━━ EXERCISE MATERIALS ━━
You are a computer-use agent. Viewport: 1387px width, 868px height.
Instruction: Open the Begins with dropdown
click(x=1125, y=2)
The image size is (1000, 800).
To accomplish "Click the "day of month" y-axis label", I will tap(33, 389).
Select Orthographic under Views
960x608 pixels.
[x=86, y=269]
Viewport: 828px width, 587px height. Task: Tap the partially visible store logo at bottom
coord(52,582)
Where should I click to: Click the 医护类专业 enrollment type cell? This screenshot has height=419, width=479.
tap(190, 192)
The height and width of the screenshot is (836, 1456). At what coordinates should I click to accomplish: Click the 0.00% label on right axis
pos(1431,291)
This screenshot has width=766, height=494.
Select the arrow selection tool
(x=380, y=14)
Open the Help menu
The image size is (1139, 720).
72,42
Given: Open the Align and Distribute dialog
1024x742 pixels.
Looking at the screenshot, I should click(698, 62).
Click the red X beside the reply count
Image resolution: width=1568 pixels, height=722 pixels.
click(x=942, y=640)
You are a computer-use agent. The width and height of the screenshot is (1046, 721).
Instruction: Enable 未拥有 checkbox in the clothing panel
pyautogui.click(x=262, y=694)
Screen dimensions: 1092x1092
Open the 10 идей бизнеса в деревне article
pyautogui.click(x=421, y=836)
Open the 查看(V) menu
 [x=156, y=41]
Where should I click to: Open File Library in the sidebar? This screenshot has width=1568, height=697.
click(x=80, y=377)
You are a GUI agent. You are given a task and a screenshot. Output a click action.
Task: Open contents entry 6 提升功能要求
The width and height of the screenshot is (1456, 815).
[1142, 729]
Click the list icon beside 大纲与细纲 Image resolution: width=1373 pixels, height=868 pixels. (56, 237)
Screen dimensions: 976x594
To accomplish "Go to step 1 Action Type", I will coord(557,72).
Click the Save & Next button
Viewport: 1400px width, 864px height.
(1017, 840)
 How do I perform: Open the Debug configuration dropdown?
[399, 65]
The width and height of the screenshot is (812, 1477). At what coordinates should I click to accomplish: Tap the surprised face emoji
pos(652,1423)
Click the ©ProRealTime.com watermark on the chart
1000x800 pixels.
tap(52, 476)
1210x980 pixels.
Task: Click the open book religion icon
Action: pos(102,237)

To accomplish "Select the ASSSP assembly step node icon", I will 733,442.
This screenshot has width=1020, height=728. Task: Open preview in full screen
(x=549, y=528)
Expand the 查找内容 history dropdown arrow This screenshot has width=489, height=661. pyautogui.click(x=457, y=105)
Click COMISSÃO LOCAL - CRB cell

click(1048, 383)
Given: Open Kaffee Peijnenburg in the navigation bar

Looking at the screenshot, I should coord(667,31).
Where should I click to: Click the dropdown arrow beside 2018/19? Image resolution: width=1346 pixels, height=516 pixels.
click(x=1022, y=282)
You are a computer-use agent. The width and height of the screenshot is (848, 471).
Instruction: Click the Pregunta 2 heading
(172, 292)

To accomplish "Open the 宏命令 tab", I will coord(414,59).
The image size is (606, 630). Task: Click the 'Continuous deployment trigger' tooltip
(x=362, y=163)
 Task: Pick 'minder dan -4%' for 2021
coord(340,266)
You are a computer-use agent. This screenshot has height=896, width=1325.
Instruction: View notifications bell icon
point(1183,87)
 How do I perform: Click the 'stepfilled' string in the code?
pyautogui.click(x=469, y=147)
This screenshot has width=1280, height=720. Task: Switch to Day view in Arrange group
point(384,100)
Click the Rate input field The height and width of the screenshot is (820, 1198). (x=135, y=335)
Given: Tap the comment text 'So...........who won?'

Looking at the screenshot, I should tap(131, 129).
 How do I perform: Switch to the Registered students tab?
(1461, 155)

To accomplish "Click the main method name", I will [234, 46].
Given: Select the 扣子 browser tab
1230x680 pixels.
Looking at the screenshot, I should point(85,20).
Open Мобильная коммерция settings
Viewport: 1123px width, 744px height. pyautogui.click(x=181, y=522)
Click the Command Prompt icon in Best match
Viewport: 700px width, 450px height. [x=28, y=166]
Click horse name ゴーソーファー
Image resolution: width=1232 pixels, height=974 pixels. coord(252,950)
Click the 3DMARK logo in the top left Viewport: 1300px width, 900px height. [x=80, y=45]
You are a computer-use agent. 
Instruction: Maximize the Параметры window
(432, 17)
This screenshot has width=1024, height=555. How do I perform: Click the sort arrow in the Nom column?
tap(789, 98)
━━━
→ PROBLEM DESCRIPTION
Each line in the material above that mentions the word "agent" must be copied.

→ SOLUTION TO THIS PROBLEM
You are a computer-use agent. Viewport: 1387px width, 868px height.
You are a computer-use agent. The width and height of the screenshot is (1046, 721).
You are a GUI agent. You are given a task and a screenshot. Output a click action.
You are a computer-use agent. The width and height of the screenshot is (848, 471).
You are a computer-use agent. This screenshot has height=896, width=1325.
You are a computer-use agent. 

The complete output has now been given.